Voltando à ilha de Faro, morada de Bergman, ela visivelmente se emociona no cenário de tantos momentos da vida dos dois. São particularmente tocantes sua leitura de trechos das cartas de Bergman para ela - que revelam um homem emocional e por vezes contraditório, mas sempre assustadoramente sincero - e a cena em que ela compartilha o sentido de alguns desenhos feitos pelo diretor na parede, certamente um segredo que poucos conheciam.

Ela mesma entrega uma certa ambiguidade em relação a Bergman quando confessa que a incomoda que sempre lhe perguntem, quando fala de sua carreira, como foi trabalhar com ele. Ao mesmo tempo, não nega que foi dele que recebeu o maior elogio profissional da vida inteira: "Você é o meu Stradivarius".

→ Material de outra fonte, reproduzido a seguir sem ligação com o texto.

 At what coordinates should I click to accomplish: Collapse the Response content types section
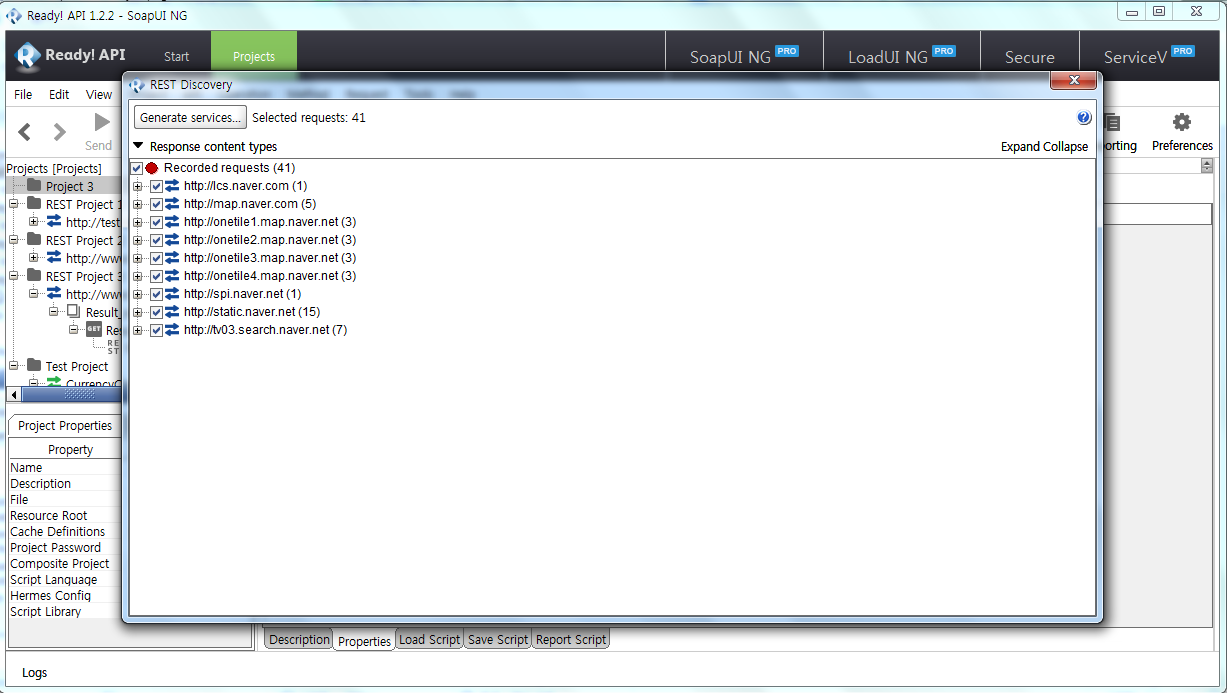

O tempo, matéria-prima deste documentário, derrama suas camadas sobre o relato, em que a maturidade e o olhar em perspectiva permitem a Liv inclusive rir de momentos tensos, como quando Bergman, vingando-se de uma briga com ela, a expôs mais do que o devido ao frio, numa cena gravada num barco ao lado de um atônito Max Von Sydow. Mais de uma vez, as questões pessoais interferiram nas profissionais até que uma parceria tranquila finalmente se instalou. A vida imitou a arte, que nunca faltou à vida destes dois.